HTLV-1 infection, a neglected and life-long disease, is currently still incurable and untreatable. The prevention of infection-associated cancers might be able to reduce a substantial proportion of human cancers. To prevent the spread of HTLV-1, a safe and effective vaccine is required. Although HBZ may be considered a useful target for ATL treatment, the efficiency of the recombinant vaccine virus expressing HBZ and HBZ peptide-based vaccine still needs to be further tested in human ATL119. A previous study indicated that recombinant proteins derived from the immunogenic sequences of gp46 of the viral envelope had an effect on the induction of efficient immune responses109. However, one of the limitations of antigenic peptides is their poor immunogenicity128. To increase immune responses, peptide antigens can be potentiated with polymer-based nanoparticles, such as chitosan (CHT) and trimethylchitosan (TMC), as delivery adjuvants to overcome the limitation.
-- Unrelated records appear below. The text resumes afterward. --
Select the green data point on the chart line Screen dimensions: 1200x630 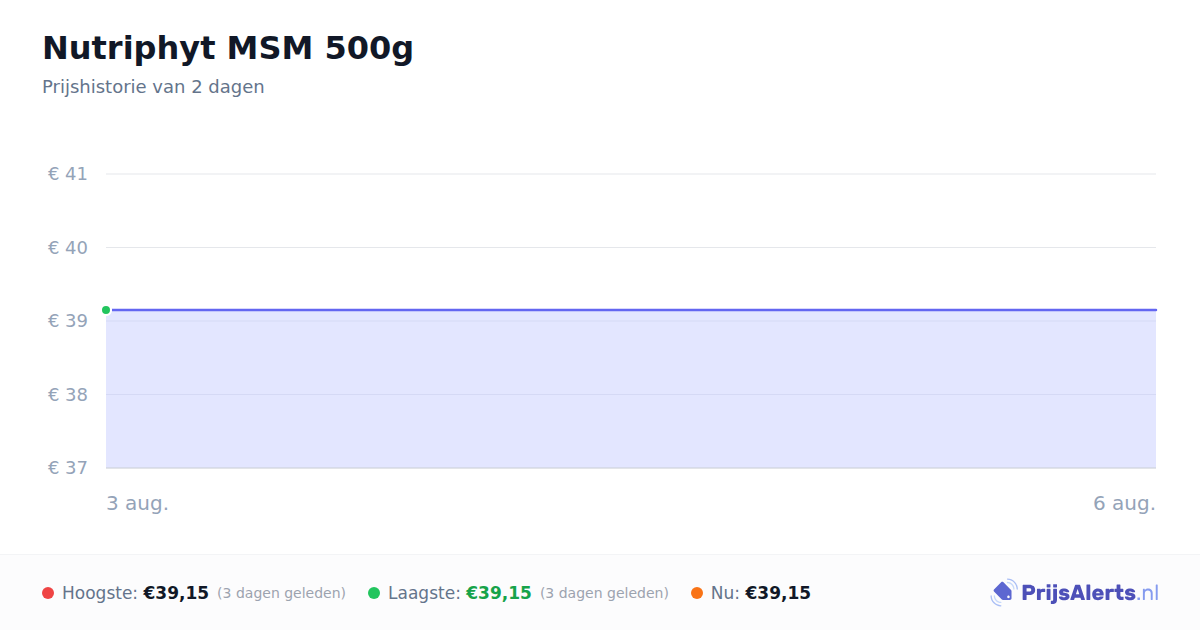tap(106, 310)
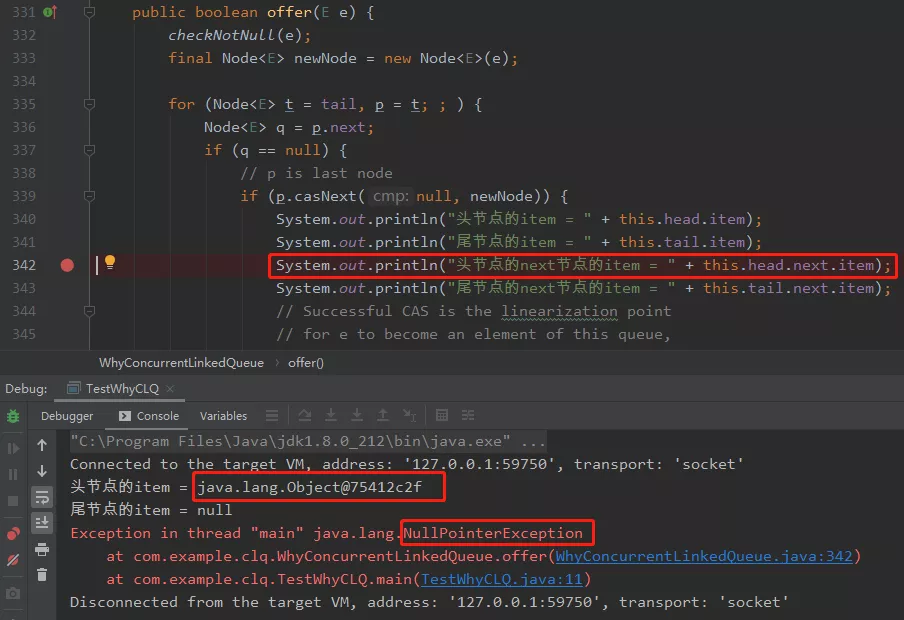Switch to the Debugger tab
Screen dimensions: 904x620
point(67,416)
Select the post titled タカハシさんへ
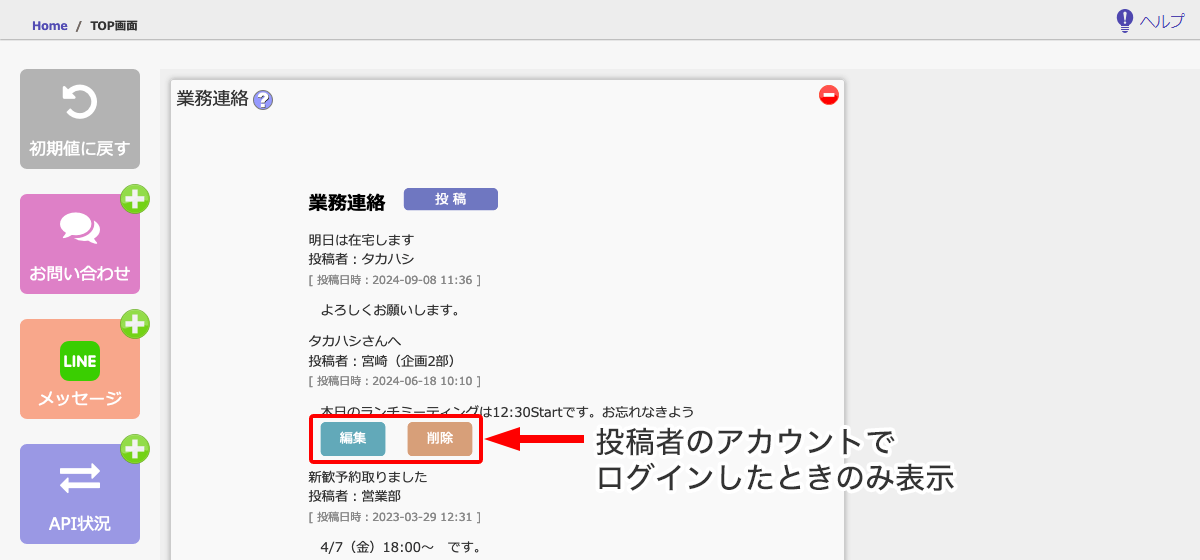The height and width of the screenshot is (560, 1200). pos(355,341)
It will be interesting to test whether the recombinant proteins of gp46 might be better candidates for vaccination against HTLV-1 infection129.

Despite the increase in new therapeutic options, treatment of ATL patients remains challenging. Some promising new agents for ATL are currently in translational research, and several are in clinical trials. Of note, the anti-CCR4 antibody mogamulizumab has been approved for refractory ATL. Moreover, CD30 is an activation marker of lymphocytes, and signaling through CD30 is associated with cell proliferation. A CD30-directed antibody-drug conjugate, brentuximab vedotin, has been assessed in a global phase III trial for ATL chemotherapy. In recent years, cancer immunotherapy has experienced rapid development. The chimeric antigen receptor (CAR)-modified T-cell has shown great promise in cancer treatment130. The modified T-cell can be redirected to recognize tumor antigens through the expression of CAR. For example, the potency of CD19 CAR-T cells is unprecedented in the field of immunotherapy, particularly in the treatment of acute lymphoblastic leukemia (ALL) and B cell malignancies131,132. CAR-T might be employed in ATL therapy to recognize specific tumor antigens associated with HTLV-1, but further clinical trials are still needed. Additionally, lenalidomide, an immunomodulatory agent, is being tested in a phase II trial for relapsed aggressive ATL113. There are additional new agents in ongoing ATL trials, including forodesine (a purine nucleoside phosphorylase inhibitor), pralatrexate (an anti-folate agent), and IL-2 fused with the diphtheria toxin targeting CD25. The application of several inhibitors, such as histone deacetylase inhibitors panobinostat (LBH589), romidepsin, depsipeptide (HFR901228) and the proteasome inhibitor bortezomib, has drawn greater attention in the field of ATL113,133. However, further studies are required to evaluate the efficacy of these inhibitors and prevent the occurrence of their side effects.